Okay, this one is a little different. From Dulles, she was bound for Vienna, Austria; from Vienna, a flight to Erbil. From Erbil, a four-hour or so drive to Sulaimaniyah… Given the time difference, I’m guessing she’s arriving there right about now.
Okay, so maybe this training is a lot different.
She’ll be working with a couple of NGOs to translate training materials into Kurdish and Arabic, and to train community health providers to treat Kurds tortured by Saddam Hussein’s Baathists. The efficacy of her treatment will be compared to that of another short-term therapy.
This all came together very quickly, maybe over the span of a month or so… Her mentor from graduate school was initially approached to do this, and she recommended Doc. It’s exciting as well as good work – and as developing countries go, relatively safe even for Americans; how could we say no? So she’s in Kurdistan for two full weeks, with a couple days travel time and an extra day to decompress in Vienna on the way back.
Skype will be our friend…
(Title from Doc’s dad’s reaction when she told him “I’m going to Kurdistan for a training!” Yes, she was trying to deflect attention from the fact that this is legally still Iraq, even if Sulaimaniyah has been effectively independent since 1991. Obviously he didn’t fall for it, not that she really thought he would.)

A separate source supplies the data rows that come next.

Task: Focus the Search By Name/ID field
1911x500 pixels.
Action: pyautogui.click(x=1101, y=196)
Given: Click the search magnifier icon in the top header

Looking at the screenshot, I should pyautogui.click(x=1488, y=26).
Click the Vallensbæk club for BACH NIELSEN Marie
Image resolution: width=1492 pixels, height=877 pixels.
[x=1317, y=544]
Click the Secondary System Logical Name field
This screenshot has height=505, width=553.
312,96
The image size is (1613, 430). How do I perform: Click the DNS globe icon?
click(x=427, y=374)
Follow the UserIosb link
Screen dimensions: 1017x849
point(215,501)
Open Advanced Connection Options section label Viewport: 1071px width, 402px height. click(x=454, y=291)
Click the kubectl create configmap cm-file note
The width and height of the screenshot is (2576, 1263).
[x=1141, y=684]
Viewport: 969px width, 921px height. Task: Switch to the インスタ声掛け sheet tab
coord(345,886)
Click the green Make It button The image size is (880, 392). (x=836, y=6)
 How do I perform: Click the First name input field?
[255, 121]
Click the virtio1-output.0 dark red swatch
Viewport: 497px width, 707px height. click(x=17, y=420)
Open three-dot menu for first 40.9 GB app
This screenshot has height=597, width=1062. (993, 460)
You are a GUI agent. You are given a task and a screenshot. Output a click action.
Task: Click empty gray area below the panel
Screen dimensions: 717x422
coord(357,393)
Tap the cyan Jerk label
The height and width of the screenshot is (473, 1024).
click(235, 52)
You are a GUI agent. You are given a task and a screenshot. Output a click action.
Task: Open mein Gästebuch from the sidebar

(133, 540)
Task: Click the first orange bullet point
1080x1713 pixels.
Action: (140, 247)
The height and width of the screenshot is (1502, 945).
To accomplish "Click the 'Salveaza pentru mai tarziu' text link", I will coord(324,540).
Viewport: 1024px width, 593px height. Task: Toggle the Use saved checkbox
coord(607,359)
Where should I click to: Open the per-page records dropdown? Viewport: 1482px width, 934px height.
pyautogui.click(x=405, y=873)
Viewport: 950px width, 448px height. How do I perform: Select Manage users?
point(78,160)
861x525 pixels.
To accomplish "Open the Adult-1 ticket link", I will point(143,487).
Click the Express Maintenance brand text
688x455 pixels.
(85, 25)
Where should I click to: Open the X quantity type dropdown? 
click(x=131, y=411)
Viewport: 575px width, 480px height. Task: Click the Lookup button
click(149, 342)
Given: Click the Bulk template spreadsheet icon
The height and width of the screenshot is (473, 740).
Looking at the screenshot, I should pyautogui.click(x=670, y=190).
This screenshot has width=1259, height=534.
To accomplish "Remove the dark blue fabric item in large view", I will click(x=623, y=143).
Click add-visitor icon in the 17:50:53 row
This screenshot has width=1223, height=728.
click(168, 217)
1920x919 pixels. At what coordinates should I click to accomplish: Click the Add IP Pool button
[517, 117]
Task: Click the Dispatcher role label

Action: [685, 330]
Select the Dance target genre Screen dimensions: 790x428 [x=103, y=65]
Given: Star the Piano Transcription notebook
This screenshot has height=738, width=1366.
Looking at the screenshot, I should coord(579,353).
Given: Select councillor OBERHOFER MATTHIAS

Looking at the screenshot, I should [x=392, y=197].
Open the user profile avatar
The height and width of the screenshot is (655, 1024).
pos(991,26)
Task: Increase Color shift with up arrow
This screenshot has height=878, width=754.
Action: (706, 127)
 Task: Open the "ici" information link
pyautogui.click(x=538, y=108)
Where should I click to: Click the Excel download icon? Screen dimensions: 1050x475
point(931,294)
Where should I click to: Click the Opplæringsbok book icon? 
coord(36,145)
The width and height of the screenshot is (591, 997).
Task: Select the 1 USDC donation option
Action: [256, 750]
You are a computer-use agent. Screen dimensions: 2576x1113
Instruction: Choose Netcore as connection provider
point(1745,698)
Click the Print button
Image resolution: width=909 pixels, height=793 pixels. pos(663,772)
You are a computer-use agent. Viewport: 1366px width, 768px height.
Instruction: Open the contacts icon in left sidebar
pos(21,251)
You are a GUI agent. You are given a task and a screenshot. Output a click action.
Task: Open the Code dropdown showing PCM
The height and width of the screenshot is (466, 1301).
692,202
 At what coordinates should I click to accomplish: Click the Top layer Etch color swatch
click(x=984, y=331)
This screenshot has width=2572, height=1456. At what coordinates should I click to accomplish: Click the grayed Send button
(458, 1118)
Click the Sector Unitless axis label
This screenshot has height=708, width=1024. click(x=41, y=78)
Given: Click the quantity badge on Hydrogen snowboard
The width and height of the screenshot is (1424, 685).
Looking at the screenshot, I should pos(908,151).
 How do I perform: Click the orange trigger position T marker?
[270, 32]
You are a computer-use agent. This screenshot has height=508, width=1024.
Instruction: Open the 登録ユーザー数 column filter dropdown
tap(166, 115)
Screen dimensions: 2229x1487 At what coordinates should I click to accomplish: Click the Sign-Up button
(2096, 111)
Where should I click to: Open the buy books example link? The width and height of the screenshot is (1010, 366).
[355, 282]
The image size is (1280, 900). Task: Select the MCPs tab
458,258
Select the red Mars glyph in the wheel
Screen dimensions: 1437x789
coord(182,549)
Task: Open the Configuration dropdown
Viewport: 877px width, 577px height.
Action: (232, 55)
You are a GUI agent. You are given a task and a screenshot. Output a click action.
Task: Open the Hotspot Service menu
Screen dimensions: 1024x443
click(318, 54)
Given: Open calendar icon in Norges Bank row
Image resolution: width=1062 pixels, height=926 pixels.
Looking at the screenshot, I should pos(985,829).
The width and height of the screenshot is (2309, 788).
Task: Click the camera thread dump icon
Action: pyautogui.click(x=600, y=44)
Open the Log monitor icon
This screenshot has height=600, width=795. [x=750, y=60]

[edited @ 1:00PM 9 March to add: they evidently ran into a sandstorm (!!!) en route from Vienna and were temporarily rerouted to Syria (!!!); she's safe on the ground in Erbil and spending the night in a hotel there. Well, we always knew it was going to be an adventure... (also edited to clarify that it's Vienna, Austria and not Vienna, VA - an improbable but not impossible confusion if you're familiar w/ Dulles & the Northern VA/Metro DC area.)]
*Doc: my wife. Got tired of always writing about her as ‘my wife’ when she’s got, like, an actual identity. And a pretty well-defined one at that (as this probably illustrates). Ergo, Doc.[back].